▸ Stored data
※ ※ ※

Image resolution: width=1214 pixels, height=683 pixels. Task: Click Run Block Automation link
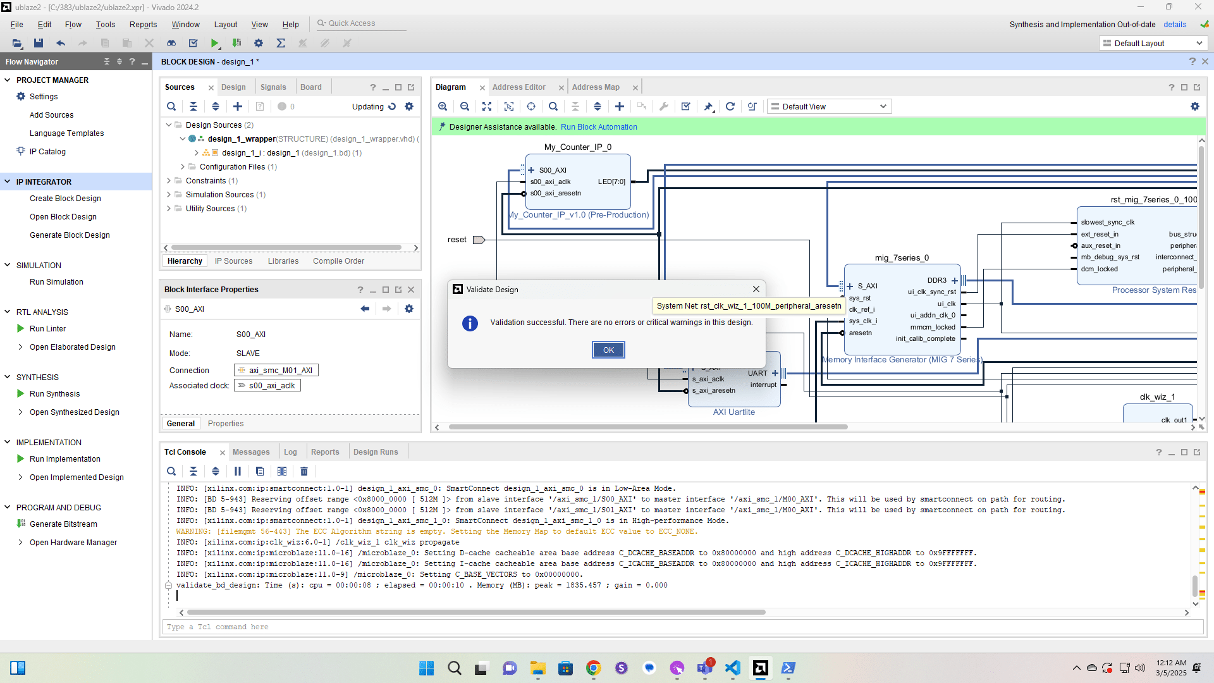[x=599, y=127]
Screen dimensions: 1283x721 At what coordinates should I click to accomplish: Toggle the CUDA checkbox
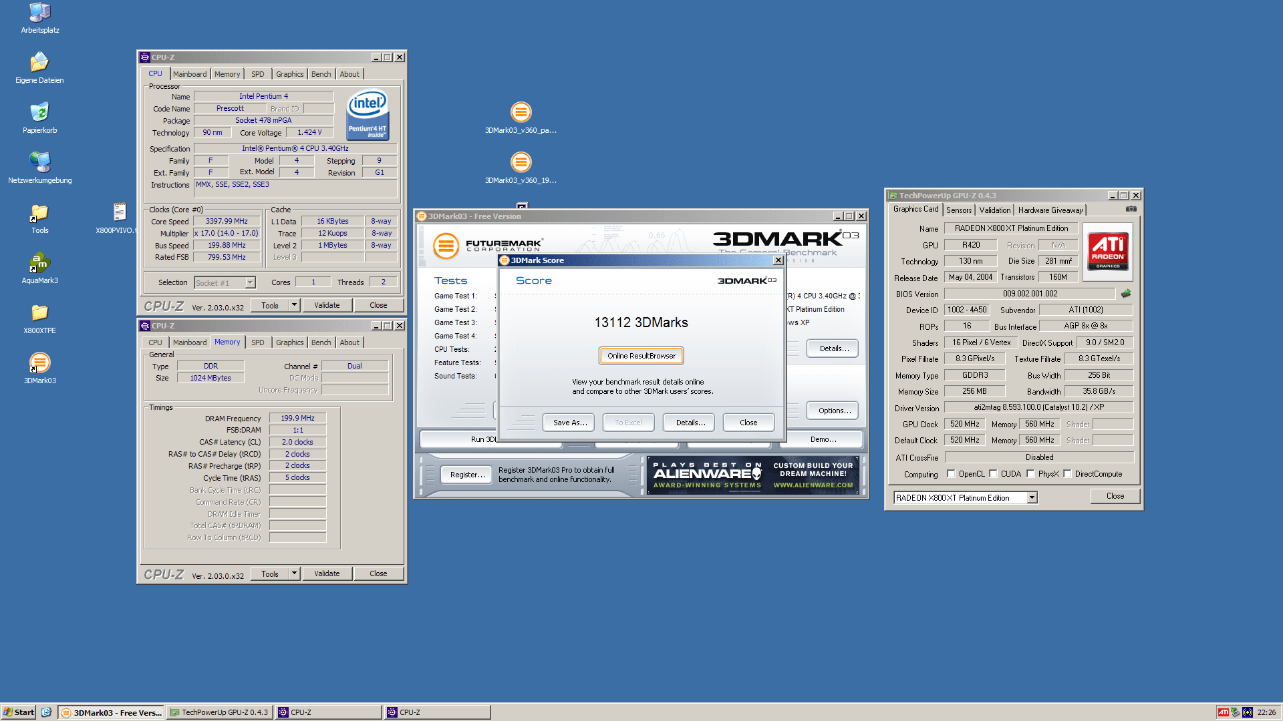click(993, 474)
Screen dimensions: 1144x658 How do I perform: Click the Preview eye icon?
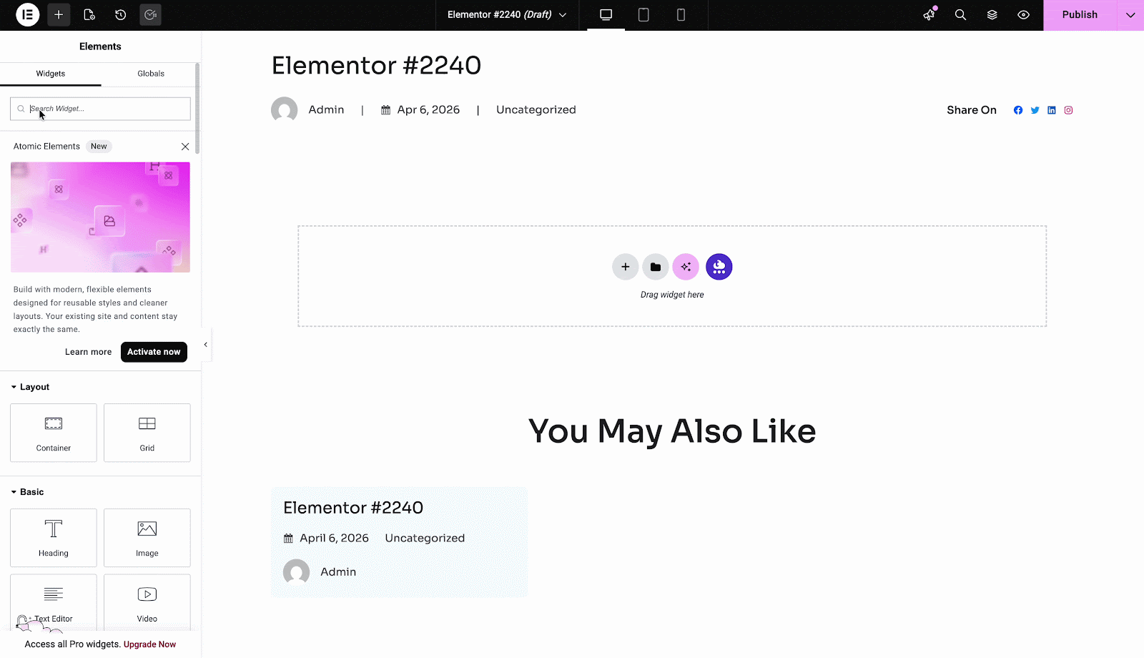1023,14
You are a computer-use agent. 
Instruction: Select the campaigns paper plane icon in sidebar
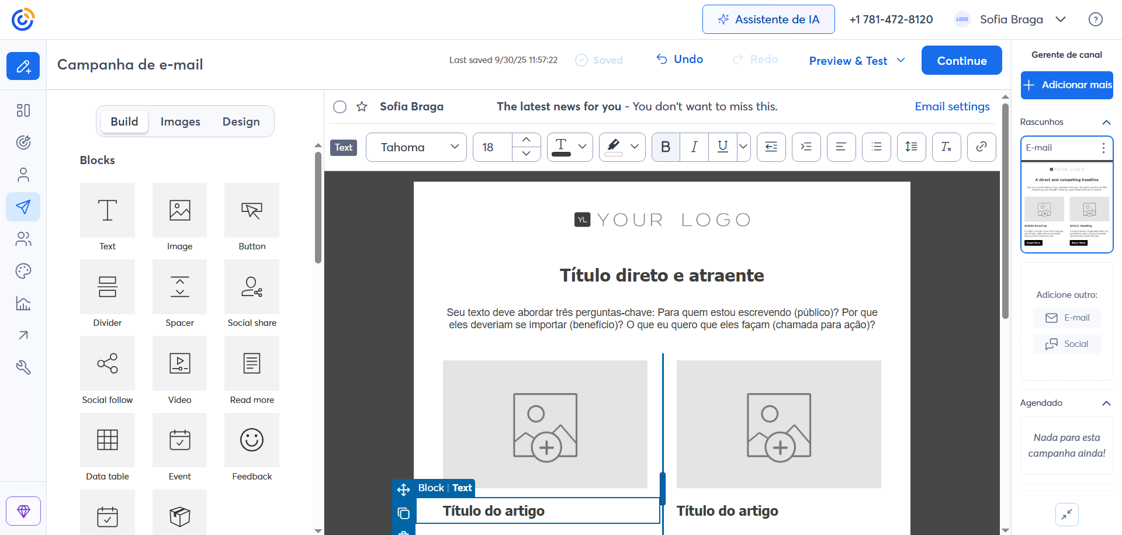click(x=23, y=206)
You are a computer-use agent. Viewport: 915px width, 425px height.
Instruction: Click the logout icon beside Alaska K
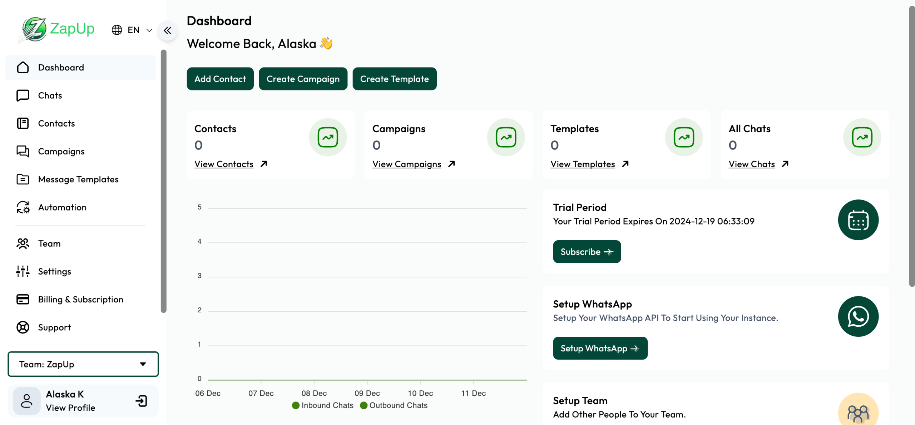141,401
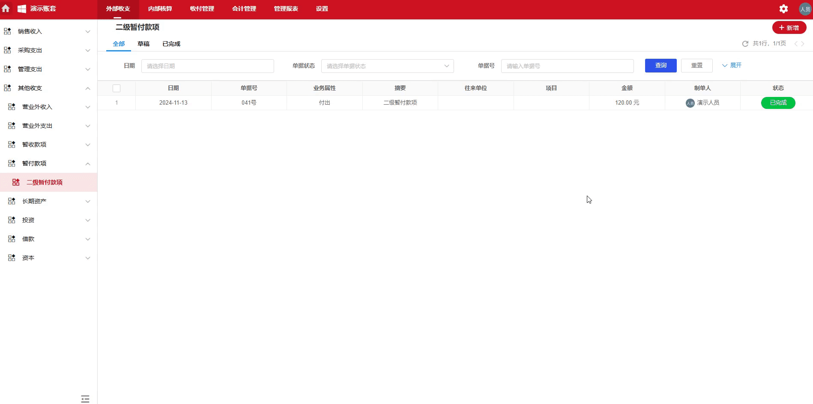Open the 长期资产 module icon
The image size is (813, 404).
point(11,201)
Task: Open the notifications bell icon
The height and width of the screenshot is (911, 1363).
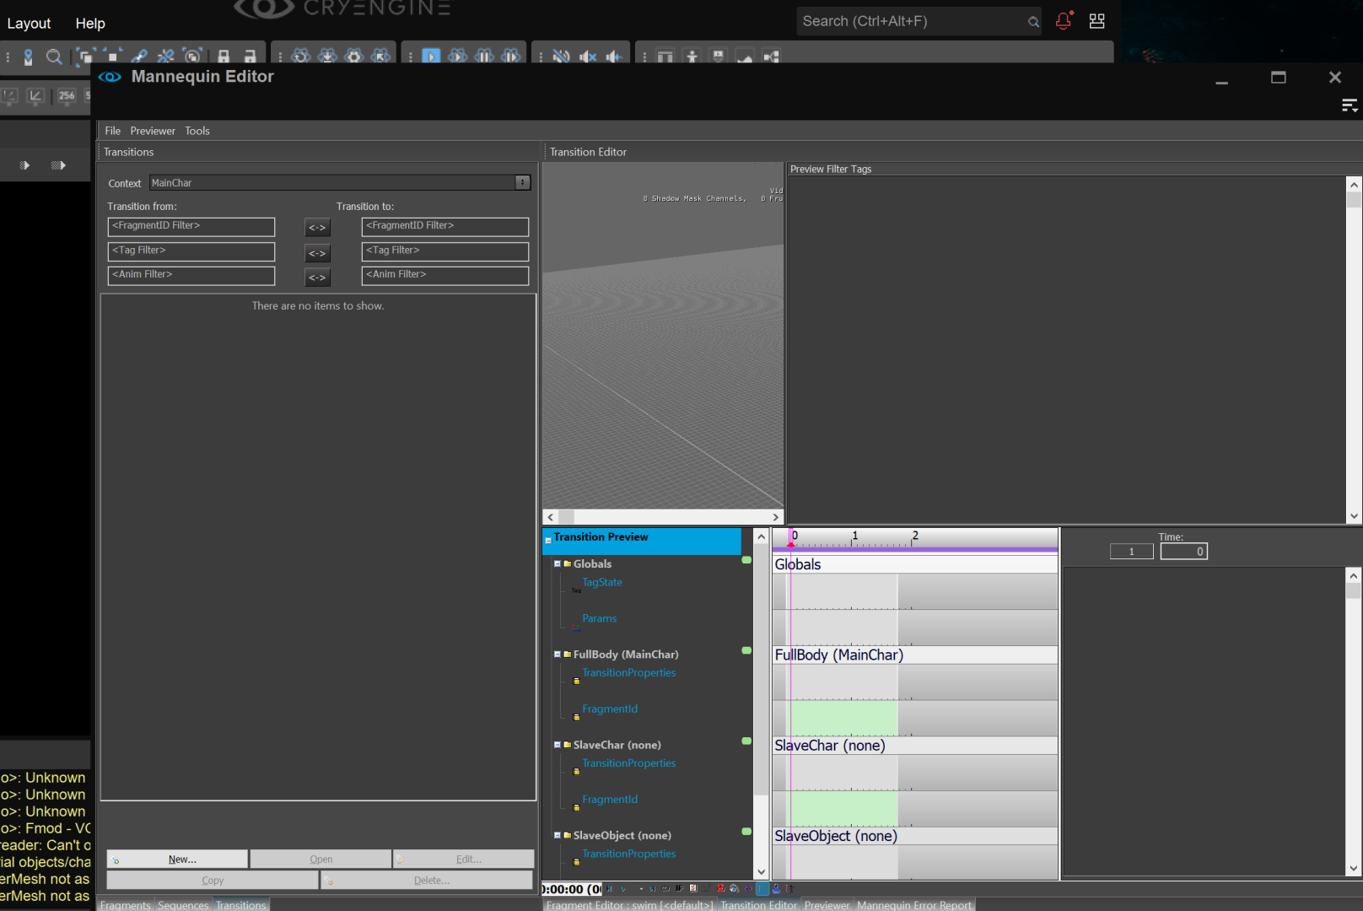Action: coord(1063,21)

※ ※ ※

▸ WHAT YOU SHOULD DO
In the copy, keep every line of the data above exactly and drop each picture.

▸ OUTPUT BELOW
Image resolution: width=1214 pixels, height=683 pixels. Task: Click Run Block Automation link
[x=599, y=127]
Screen dimensions: 1283x721 At what coordinates should I click to accomplish: Toggle the CUDA checkbox
click(993, 474)
Screen dimensions: 1144x658 How do I perform: Click the Preview eye icon?
1023,14
You are a computer-use agent. 
Instruction: Select the campaigns paper plane icon in sidebar
click(x=23, y=206)
You are a computer-use agent. Viewport: 915px width, 425px height.
Instruction: Click the logout icon beside Alaska K
141,401
Open the 长期资产 module icon
The image size is (813, 404).
point(11,201)
Task: Open the notifications bell icon
The height and width of the screenshot is (911, 1363).
Action: coord(1063,21)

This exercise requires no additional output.